CHAPTER V.
THE TONGUE OF A SNAKE.
PART I.—WHAT IT IS NOT.
GOSSIP from the Zoological Gardens to confirm what has been so often said, namely, that nine out of every ten of the visitors to the Ophidarium will point to the tongue of a snake and exclaim, ‘Look at its sting!’ seems too trivial and too defiantly challenging the credulity of my readers, to introduce here. Nevertheless, that it is necessary emphatically to state not only that the tongue of a snake is not its sting, but that a snake has no sting at all, you will admit the very next time you go there. You will hear not only the Monday, but the Sunday visitors—well dressed, and apparently well educated persons—say to each other when watching a snake, ‘That’s its sting!’ I must be permitted, therefore, to ‘gossip’ a moment in confirmation.
One Friday, in April 1881, just before the time when the public were excluded at feeding hours, we were watching the movements of a pretty little harmless snake, the rapid quivering of whose tongue denoted excitement of some kind. Probably it was anticipating the frog in store for it, as this was feeding day. Its tongue was unusually active, and was exserted to its extreme length, its motions being almost invisible in their rapidity.

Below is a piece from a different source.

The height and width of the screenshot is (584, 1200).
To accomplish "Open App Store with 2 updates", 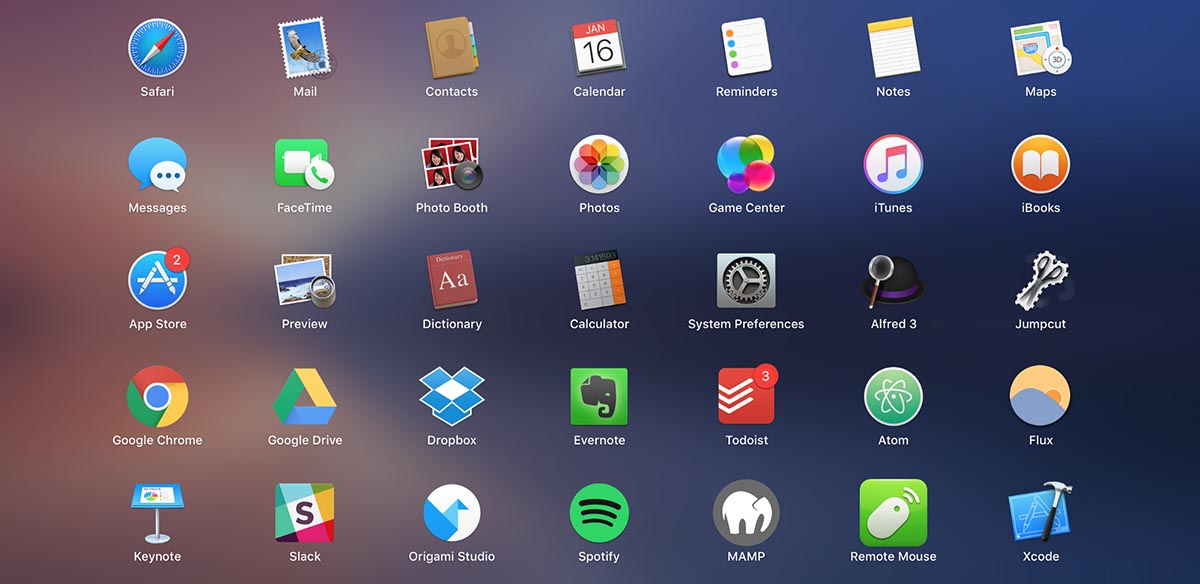I will click(x=157, y=280).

Two gentlemen drew near, and also stopped before this cage. One of them, a tall, dark man, looked like a foreigner; but he was talking pure English to his friend, and had been talking a good deal about the snakes, as if he were familiar with their habits. ‘From the Tropics,’ observed my companion, sotto voce, and looking as if we might hear something worth knowing from this large, loud-voiced visitor.
‘See that?’ he presently exclaimed to his friend. ‘Look there!’